- INSTRUCTIONS TO FOLLOW -
What do the lines from the one containing "Combustible usé (1086, 849)" through the end of the listing below say? Restate them word for word and give nothing else.

- TASK INPUT -
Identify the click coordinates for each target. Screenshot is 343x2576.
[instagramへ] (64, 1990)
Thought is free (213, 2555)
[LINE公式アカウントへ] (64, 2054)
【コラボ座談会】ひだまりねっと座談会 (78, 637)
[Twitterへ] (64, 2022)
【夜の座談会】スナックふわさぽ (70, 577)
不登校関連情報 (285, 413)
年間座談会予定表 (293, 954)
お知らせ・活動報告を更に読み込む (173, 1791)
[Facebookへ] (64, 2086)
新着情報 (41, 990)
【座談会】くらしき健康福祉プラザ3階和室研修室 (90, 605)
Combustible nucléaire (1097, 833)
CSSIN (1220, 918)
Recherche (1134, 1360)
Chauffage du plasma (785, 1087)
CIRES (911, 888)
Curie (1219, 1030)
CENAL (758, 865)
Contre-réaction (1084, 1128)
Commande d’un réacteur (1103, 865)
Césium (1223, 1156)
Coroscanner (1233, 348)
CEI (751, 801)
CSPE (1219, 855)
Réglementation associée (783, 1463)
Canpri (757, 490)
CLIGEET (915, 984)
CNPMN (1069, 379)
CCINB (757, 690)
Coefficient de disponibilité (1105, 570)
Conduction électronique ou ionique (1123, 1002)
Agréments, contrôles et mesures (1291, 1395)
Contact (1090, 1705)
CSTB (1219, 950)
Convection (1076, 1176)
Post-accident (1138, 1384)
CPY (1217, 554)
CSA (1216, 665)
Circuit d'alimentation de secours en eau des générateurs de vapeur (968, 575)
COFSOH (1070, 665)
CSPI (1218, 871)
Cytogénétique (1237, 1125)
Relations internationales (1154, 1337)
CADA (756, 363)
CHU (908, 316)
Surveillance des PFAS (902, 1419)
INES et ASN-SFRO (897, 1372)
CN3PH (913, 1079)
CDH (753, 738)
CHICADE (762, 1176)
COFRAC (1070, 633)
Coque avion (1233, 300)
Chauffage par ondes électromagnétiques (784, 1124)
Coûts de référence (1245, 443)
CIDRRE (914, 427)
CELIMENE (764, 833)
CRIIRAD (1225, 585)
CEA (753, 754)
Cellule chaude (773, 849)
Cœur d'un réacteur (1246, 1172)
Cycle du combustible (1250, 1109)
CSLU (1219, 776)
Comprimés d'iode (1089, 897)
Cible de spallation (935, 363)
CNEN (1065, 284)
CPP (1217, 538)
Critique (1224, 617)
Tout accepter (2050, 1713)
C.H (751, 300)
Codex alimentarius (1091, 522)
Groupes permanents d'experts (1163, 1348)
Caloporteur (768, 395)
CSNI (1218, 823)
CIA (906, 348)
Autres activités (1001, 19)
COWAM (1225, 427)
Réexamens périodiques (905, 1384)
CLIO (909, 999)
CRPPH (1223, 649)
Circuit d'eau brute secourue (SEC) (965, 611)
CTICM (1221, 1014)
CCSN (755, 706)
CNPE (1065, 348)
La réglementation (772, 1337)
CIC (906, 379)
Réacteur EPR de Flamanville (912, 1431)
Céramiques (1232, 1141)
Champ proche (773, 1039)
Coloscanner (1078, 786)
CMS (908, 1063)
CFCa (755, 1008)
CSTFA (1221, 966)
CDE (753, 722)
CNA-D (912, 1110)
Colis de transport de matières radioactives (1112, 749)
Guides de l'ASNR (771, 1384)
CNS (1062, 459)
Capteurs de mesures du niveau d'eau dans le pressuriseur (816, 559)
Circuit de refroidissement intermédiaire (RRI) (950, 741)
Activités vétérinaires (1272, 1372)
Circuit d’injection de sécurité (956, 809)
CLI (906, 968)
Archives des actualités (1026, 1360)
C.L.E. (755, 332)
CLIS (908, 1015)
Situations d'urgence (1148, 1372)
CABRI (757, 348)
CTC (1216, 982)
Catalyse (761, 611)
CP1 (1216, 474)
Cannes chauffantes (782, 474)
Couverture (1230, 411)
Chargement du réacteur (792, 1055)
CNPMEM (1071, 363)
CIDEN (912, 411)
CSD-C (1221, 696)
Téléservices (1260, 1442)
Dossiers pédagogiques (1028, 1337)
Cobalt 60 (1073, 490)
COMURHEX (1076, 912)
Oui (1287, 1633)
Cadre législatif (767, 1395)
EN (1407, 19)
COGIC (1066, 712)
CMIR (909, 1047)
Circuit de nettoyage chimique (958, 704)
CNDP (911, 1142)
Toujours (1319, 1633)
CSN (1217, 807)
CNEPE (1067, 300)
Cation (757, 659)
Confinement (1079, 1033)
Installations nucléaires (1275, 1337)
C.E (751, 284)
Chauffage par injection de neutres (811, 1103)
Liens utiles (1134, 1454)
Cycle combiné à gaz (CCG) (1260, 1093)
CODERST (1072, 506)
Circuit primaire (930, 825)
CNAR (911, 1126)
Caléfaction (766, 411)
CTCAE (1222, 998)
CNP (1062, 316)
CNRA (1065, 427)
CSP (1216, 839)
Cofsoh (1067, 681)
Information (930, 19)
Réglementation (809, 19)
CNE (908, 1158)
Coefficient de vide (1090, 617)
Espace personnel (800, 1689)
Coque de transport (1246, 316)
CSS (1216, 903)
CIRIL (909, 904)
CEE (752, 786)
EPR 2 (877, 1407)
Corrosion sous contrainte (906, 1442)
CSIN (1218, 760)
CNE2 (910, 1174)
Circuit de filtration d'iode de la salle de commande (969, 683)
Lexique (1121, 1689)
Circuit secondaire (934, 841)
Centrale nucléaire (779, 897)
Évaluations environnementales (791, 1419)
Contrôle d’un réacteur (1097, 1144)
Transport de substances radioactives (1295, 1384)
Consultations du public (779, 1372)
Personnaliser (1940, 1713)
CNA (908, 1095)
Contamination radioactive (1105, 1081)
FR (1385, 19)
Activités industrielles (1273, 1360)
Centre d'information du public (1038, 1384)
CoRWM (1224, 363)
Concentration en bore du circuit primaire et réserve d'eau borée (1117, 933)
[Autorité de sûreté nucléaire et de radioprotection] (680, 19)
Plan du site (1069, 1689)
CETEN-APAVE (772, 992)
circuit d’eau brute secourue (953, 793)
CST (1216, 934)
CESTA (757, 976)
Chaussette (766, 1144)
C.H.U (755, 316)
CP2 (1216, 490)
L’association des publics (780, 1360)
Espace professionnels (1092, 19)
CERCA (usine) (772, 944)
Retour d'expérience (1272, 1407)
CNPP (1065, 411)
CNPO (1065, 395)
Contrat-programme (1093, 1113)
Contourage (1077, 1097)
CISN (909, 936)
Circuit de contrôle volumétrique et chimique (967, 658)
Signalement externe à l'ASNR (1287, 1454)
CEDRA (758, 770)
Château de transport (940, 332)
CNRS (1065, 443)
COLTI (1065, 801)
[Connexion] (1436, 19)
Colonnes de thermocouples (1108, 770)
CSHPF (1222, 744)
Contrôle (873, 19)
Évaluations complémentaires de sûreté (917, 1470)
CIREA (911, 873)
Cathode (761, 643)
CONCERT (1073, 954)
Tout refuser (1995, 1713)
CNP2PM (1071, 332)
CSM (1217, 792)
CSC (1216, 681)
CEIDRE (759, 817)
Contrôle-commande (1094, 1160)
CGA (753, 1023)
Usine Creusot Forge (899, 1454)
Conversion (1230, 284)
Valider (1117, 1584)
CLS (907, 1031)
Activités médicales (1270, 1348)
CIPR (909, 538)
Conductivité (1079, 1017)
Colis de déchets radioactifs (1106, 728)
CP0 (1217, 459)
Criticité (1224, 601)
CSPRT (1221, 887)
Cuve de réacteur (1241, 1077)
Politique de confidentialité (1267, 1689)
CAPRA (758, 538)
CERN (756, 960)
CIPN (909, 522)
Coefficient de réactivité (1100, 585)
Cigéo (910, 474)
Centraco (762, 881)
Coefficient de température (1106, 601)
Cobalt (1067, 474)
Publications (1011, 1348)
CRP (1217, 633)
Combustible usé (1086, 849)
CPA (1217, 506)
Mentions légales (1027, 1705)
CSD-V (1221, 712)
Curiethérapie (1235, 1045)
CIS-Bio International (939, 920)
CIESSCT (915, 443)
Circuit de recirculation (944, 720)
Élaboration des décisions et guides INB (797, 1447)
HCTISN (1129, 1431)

- EXPECTED OUTPUT -
Combustible usé (1086, 849)
CPA (1217, 506)
Mentions légales (1027, 1705)
CSD-V (1221, 712)
Curiethérapie (1235, 1045)
CIS-Bio International (939, 920)
CIESSCT (915, 443)
Circuit de recirculation (944, 720)
Élaboration des décisions et guides INB (797, 1447)
HCTISN (1129, 1431)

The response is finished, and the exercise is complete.